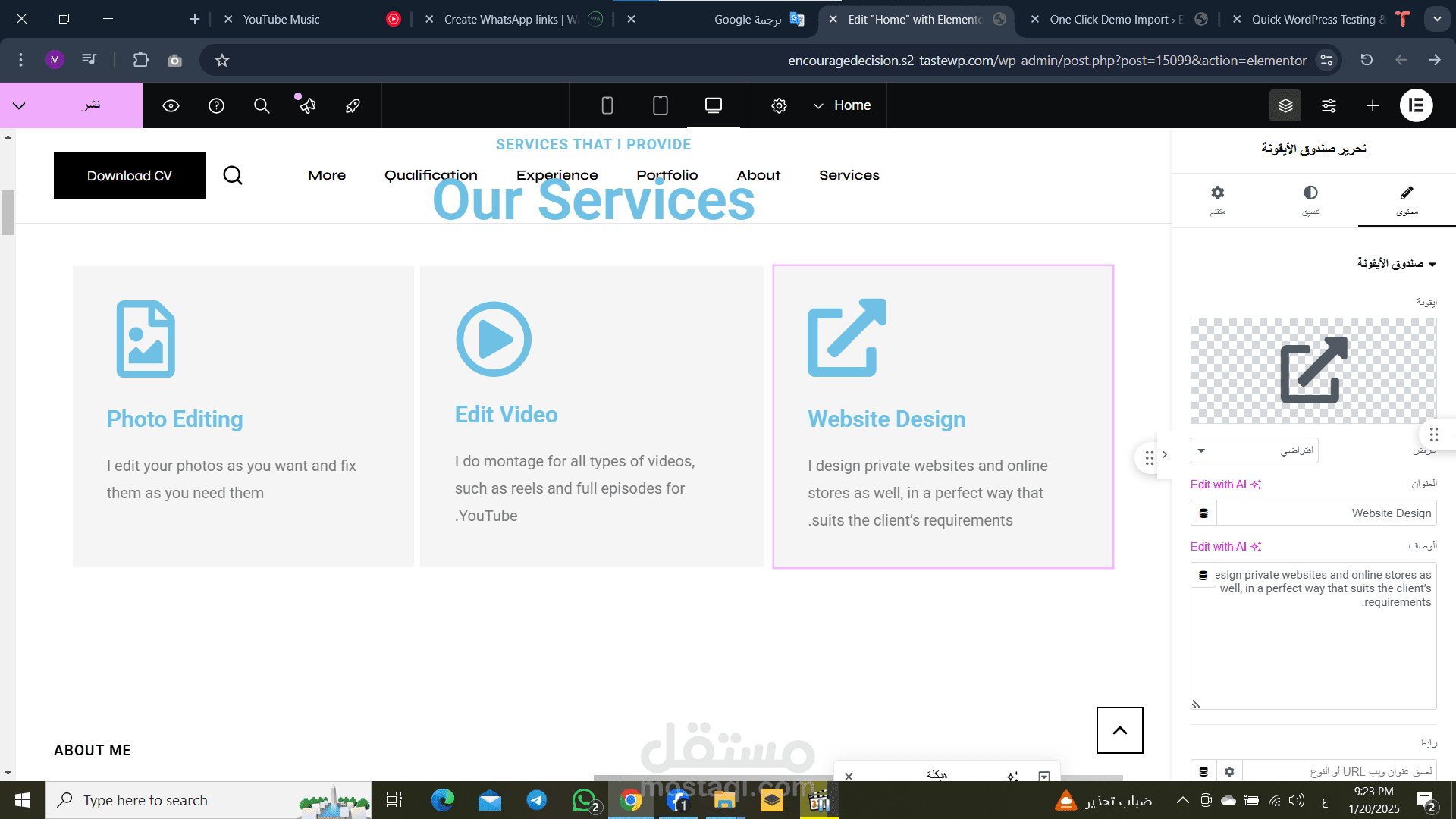This screenshot has width=1456, height=819.
Task: Switch to the Advanced tab
Action: [x=1217, y=199]
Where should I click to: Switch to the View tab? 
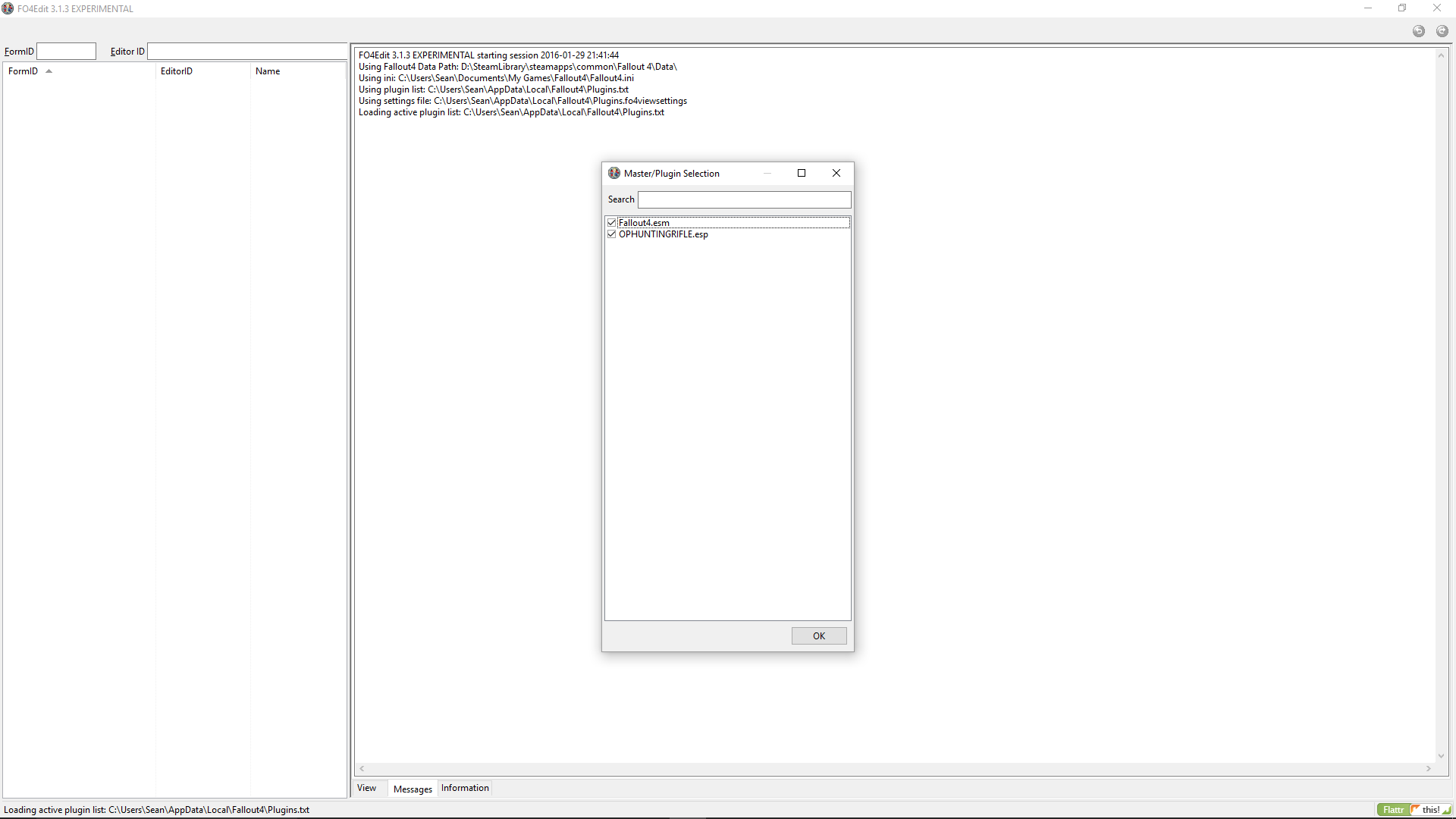(366, 788)
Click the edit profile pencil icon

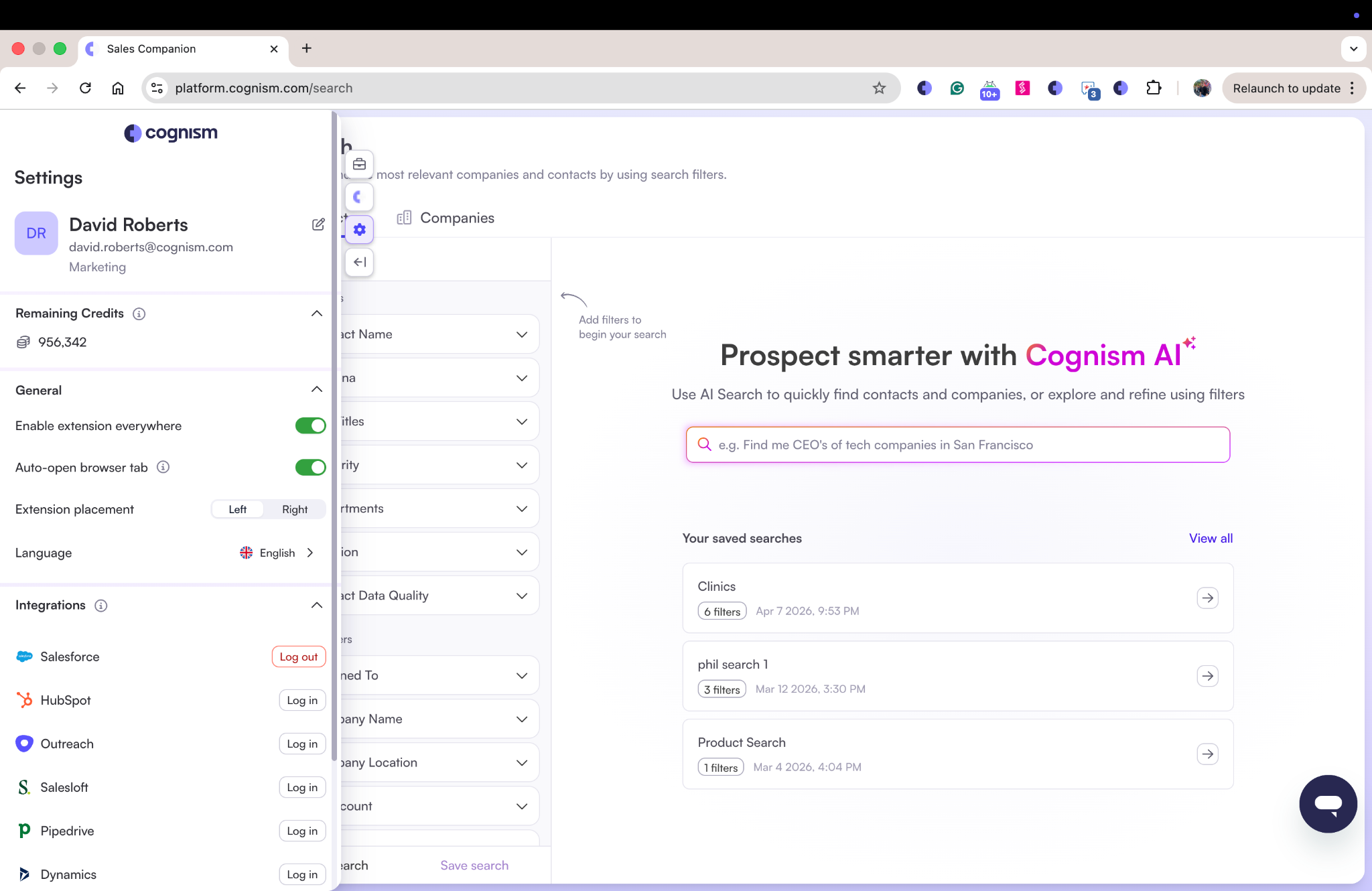(x=318, y=224)
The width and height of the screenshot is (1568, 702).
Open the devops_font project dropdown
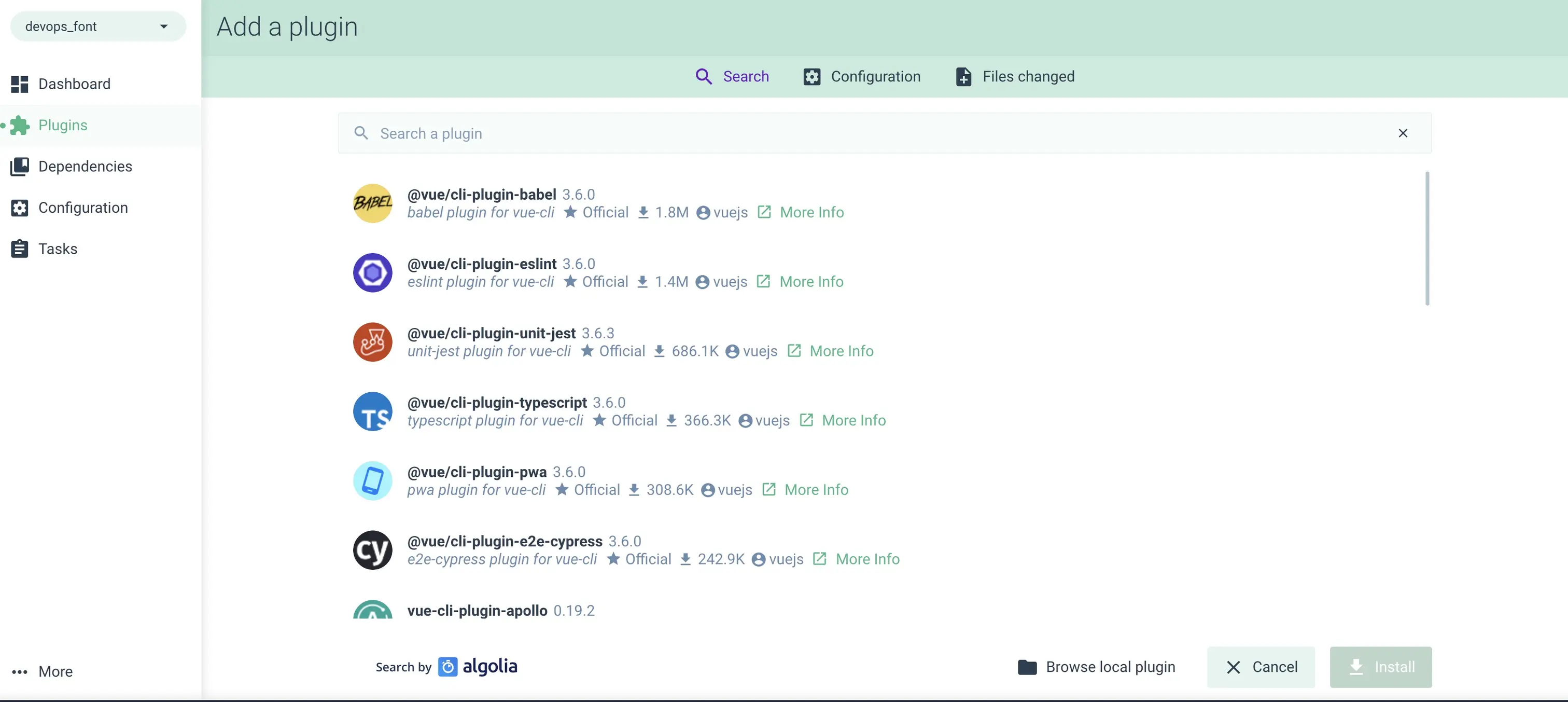[97, 26]
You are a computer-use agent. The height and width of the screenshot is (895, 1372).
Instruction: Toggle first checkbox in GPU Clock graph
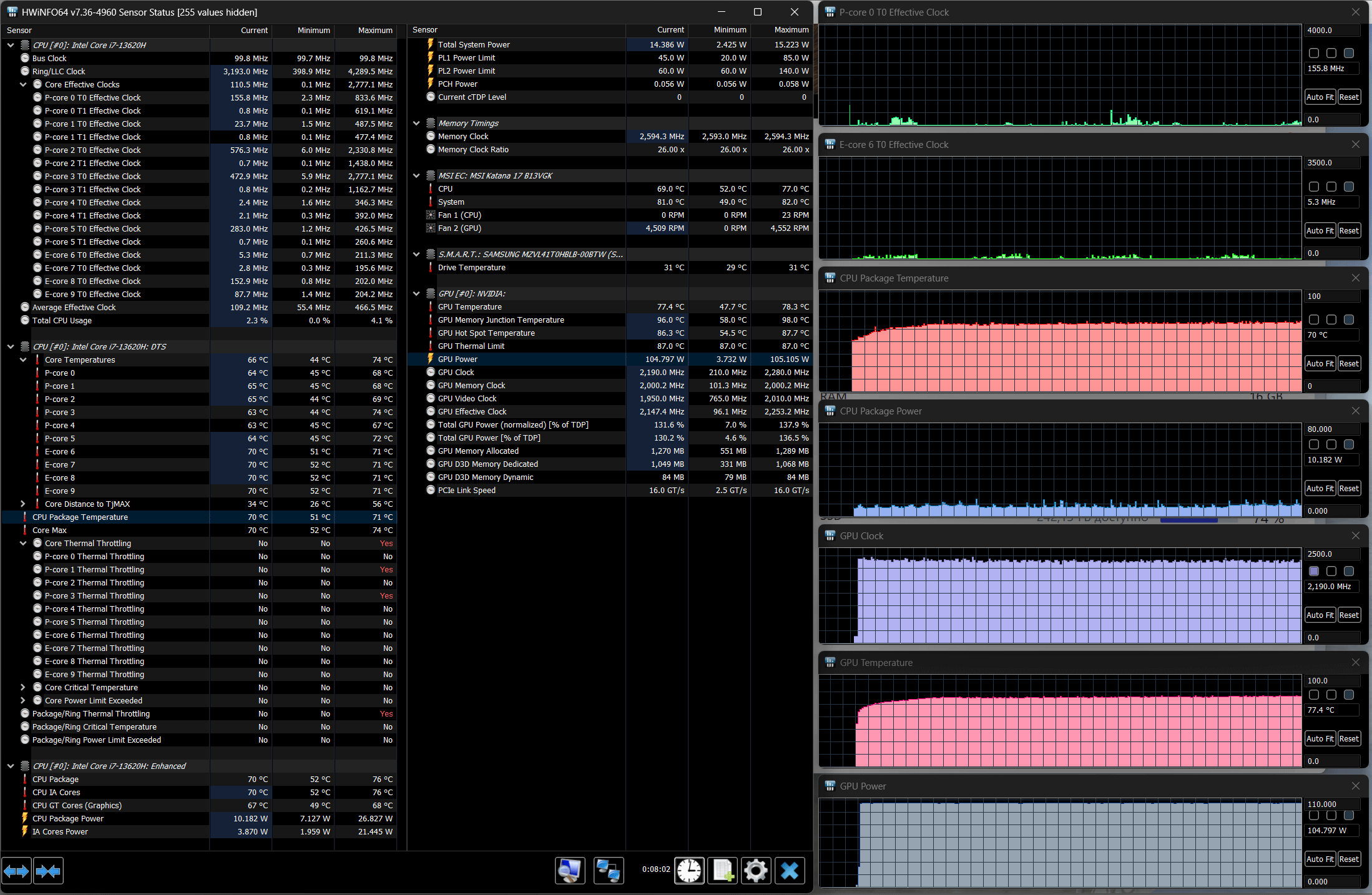(1314, 571)
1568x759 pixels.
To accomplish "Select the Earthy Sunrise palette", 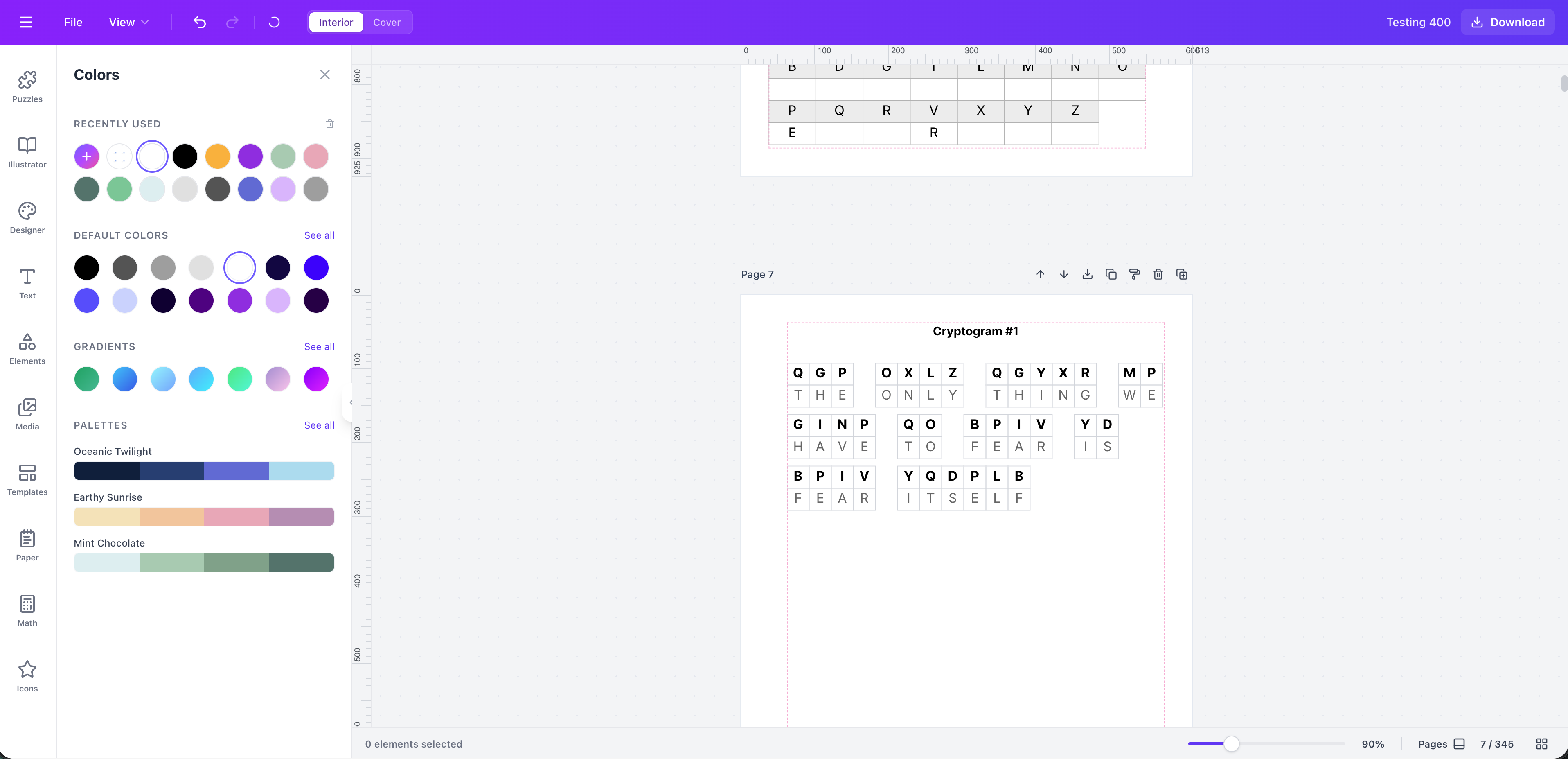I will (x=204, y=517).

───

Work to complete: The reply should hold exactly the lines above, starting at the line with "Click the edit profile pencil icon" and ending at the line with "1568x759 pixels.", and no pictures.

Task solution:
Click the edit profile pencil icon

(x=318, y=224)
The width and height of the screenshot is (1568, 702).
Open the devops_font project dropdown
[97, 26]
You are a computer-use agent. The height and width of the screenshot is (895, 1372).
Instruction: Toggle first checkbox in GPU Clock graph
(1314, 571)
1568x759 pixels.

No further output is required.